His last book is Fracking America: Sacrificing Health and the Environment for Short-Term Economic Benefit (2015), a critically-acclaimed novel that looks at what happens when government and energy companies form a symbiotic relationship, using "cheaper, cleaner" fuel and the lure of jobs in a depressed economy but at the expense of significant health and environmental impact.

During the past two decades, he won more than 150 regional and national media awards from the National Society of Newspaper Columnists, Society of Professional Journalists, National Federation of Press Women, USA Book News, Independent Book Publishing Professionals Group, Pennsylvania Press Club, Pennsylvania Women's Press Association, Pennsylvania Associated Press Broadcasters Association, Penn-writers, International Association of Business Communicators, Pacific Coast Press Club, and Press Club of Southern California. He was recognized in 2012 by the Pennsylvania Press Club with the Communicator of Achievement award for lifetime achievement in journalism and public service.

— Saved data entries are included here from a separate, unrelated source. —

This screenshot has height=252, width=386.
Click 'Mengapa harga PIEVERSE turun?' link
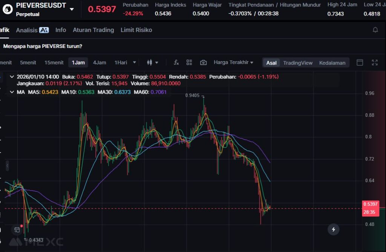[x=43, y=46]
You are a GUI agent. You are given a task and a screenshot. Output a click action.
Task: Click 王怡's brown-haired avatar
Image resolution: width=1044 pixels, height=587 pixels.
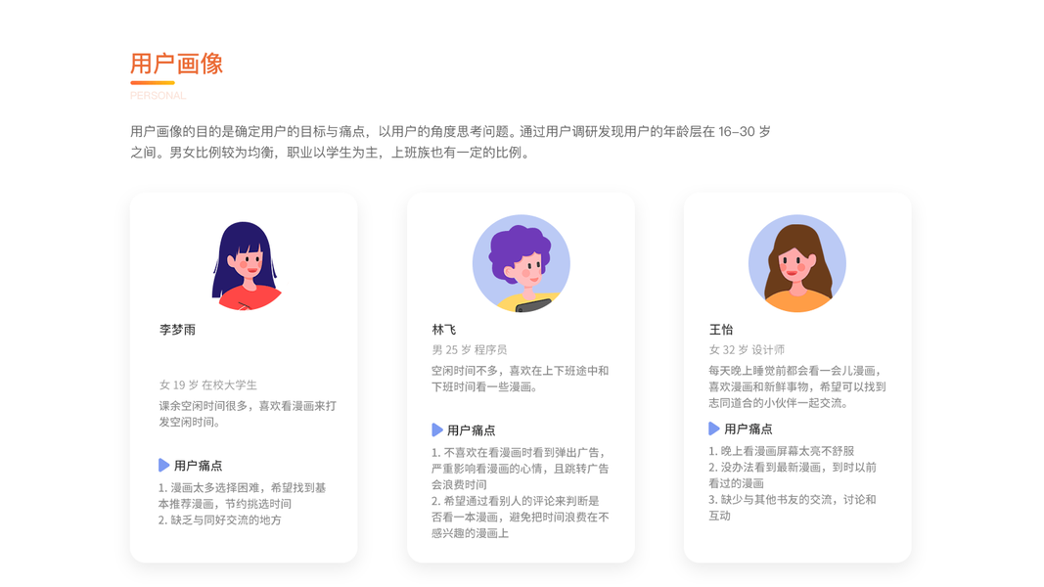tap(797, 263)
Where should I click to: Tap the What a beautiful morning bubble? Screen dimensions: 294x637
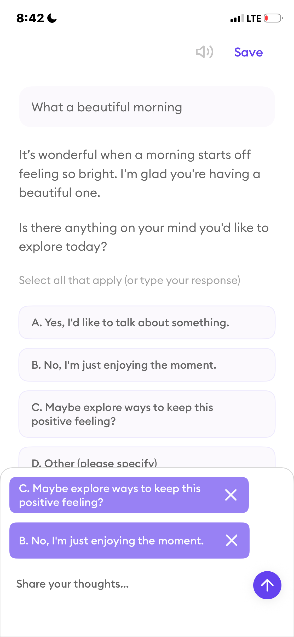[x=147, y=107]
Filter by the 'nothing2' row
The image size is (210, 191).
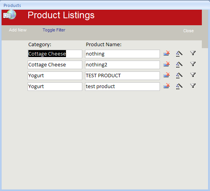(193, 64)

He was an Eagle Scout; co-recipient of the Civil Liberties Award of the American Civil Liberties Union, 1996; and was honored by San Diego State University as a Points of Excellence winner in 1997. In 2000, he received the Herb Caen Memorial Award of the National Society of Newspaper Columnists. For the Pennsylvania Humanities Council he was twice named a Commonwealth speaker. He also received the meritorious achievement medal of the U.S. Coast Guard.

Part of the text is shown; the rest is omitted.